C23 C language standard made a decision which breaks C functions with arbitrary number of arguments.
How does one define an *arbitrary* function pointer in C23? (not only variadic, which is a special case)
@dimpase C doesn’t have arbitrary number of arguments for functions… never really had. A compliant implementation can put a relatively small limit on how many arguments you can actually pass to a function.
@amszmidt
the problem is that
void foobar();
(or perhaps foobar(void)) used to match a function foobar() with any calling convention and any number of arguments. (and similar for function pointers). It could have been implementation-dependent, formally speaking, but given that the most compilers were able to deal with it, no problems arose.
So 20-30-40 years ago people wrote Lisp compilers (ECL), computer algebra systems, and with minimal changes the code worked from one standard to another. Not any more with c23 or gnu23.
@dimpase I know, has there been a upstream bug been reported? I'd consider this a serious regression ... GCC 15 is still frozen, so there is a very small sliver that things might get fixed.
@dimpase > (or perhaps foobar(void))
Would have never been valid, the foobar() syntax goes back to K&R C. Which predates `void' by quite a bunch. Back then, if you didn't specify things .. all goes. If I don't remember incorrectly,
foobar(a,b)
int a;
int b;
int c;
{ ... }
might have been valid (recall, K&R C did not have variadic ..)
@larsbrinkhoff @AmenZwa @amszmidt @dimpase @trofi
What sizes were the integer types?
@larsbrinkhoff @brouhaha @amszmidt @dimpase @trofi I admire ITS’s fastidious uniformity.
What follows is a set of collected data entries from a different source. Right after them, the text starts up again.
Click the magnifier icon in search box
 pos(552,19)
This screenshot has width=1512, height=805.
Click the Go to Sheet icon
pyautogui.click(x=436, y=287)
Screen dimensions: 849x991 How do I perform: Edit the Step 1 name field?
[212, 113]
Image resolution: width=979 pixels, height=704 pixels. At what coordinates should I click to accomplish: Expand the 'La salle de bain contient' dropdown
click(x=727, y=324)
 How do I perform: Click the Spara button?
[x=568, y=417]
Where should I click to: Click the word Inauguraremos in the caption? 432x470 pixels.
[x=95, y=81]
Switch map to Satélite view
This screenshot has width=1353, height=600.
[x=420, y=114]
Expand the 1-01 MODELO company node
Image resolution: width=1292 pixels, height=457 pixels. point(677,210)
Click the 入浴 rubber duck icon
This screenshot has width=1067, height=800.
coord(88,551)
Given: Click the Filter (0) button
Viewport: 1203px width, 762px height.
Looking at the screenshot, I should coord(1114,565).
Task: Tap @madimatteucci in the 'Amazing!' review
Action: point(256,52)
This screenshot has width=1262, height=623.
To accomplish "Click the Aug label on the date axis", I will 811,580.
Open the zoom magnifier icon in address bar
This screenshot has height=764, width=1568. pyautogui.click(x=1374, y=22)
@vnikolov @larsbrinkhoff @brouhaha @amszmidt @dimpase @trofi
I was born on a PDP-11/70 running Version 7 and raised on a VAX-11/780 running 4BSD. And although there was a DECsystem-10 in the computer centre, it was run by a small cadre of powerful system administrators and professors, who jealously guarded the monster. We undergrads never got to play with it.
In fact, I never got to use a 36-biter, because the workstation revolution took hold while I was in college, and the rest, as they say, is RISCtory.
@AmenZwa @vnikolov @larsbrinkhoff @brouhaha @amszmidt @trofi my 1st student job was using a stolen (probably from Italy? the 1st line or two of the booting message on the console was in Italian) copy of MUMPS on a Soviet clone of PDP-11 called SM-4, at a computing centre of the USSR Ministry of Health.
I even got to write an assembly plug-in for MUMPS.
https://en.m.wikipedia.org/wiki/MUMPS
@dimpase @AmenZwa @larsbrinkhoff @brouhaha @amszmidt @trofi
Annoying footnote:
> a Soviet clone of PDP-11 called SM-4
The latter acronym comes from the Russian for "Computing Machine" (if I recall the full nomenclature correctly), and curiously, in Cyrillics it is "СМ" (Счетная Машина, Schetnaya Mashina, pronounced /schot-/); make of the glyph coincidence what you will.
@vnikolov @AmenZwa @larsbrinkhoff @amszmidt @dimpase @trofi
The PDP-10 most certainly DOES have addressable bytes. That's the subject of section 2.3 of the System Reference Manual.
In theory, that was an optional feature of the earliest PDP-10 processor, the KA10, but there is no evidence that DEC ever sold a KA10 without the option.
@vnikolov @brouhaha @AmenZwa @amszmidt @dimpase @trofi I can see someone might object to this definition because byte pointers are only useful with a handful of instructions, not across the full instruction set. Surely it would be possible to come up with a definition of "address" that excludes byte pointers.
@larsbrinkhoff @brouhaha @AmenZwa @amszmidt @dimpase @trofi
larsbrinkhoff@mastodon.sdf.org> I can see someone might object to this definition because byte pointers are only useful with a handful of instructions, not across the full instruction set. Surely it would be possible to come up with a definition of "address" that excludes byte pointers.
Right.
And those who are that way inclined may conversely widen the definition to consider each bit addressable (with a pinch of biwise operations).